The film stars British heartthrob Rupert Everett as Francesco Dellamorte, the aptly-named caretaker of a cemetery in Italy where the dead rise as zombies soon after they're laid to rest.
Dellamorte figures it's part of his job to see that the dead stay dead, so he spends his nights splitting the heads of the recently risen and putting them back in the ground.
Sick and funny, but inconsistent on both counts, "Cemetery Man" pulls you in nonetheless with tweaked characters and twisted philosophy.

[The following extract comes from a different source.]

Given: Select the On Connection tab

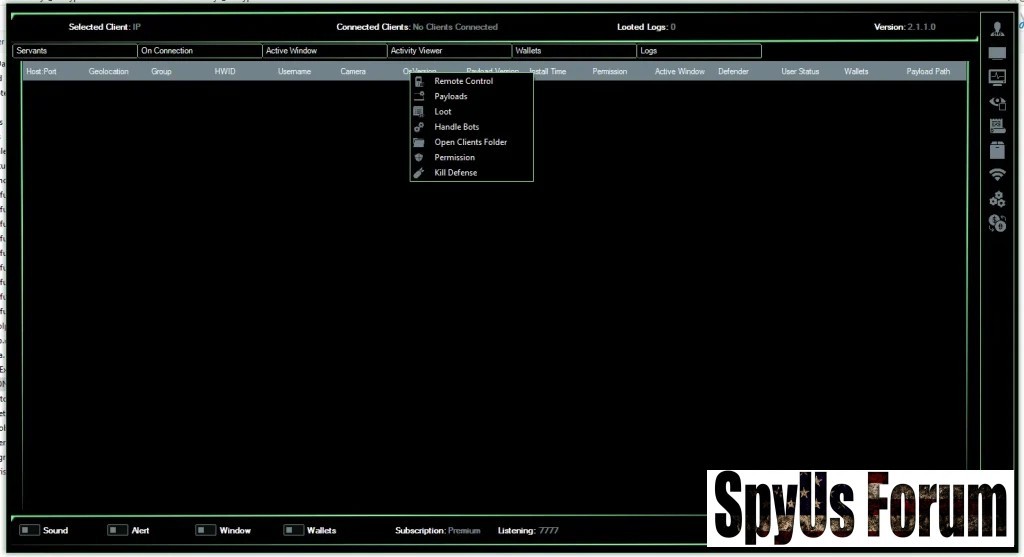Looking at the screenshot, I should click(x=199, y=51).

Dellamorte starts to wonder about his lot in life when he has sex with a beautiful young widow her on her husbands grave and she dies of shock as her husband comes crawling out of the ground while they're in the act.
Business picks up and things get even weirder when a motorcycle gang collides with a bus of boy scouts, leaving no survivors.
Soon the caretaker and his assistant, an Igor-ish gimp mute (what else?), are up to their eyeballs in zombies and what's worse, Dellamorte meets two women who look exactly like his unfortunate lover (both of them played by Falchi as well), which sets his mind and his heart racing.
From there "Cemetery Man" takes off in several directions at once, like Fellini after too much coffee.
Although confusing and contorted, "Cemetery Man" is definitely an E-ticket for those who like their humor dark and bloody, but beware of horrible translations in the scenes with the townspeople that are dubbed from Italian. Most of the peripheral characters are so bad you wouldn't wish them on Russ Meyer.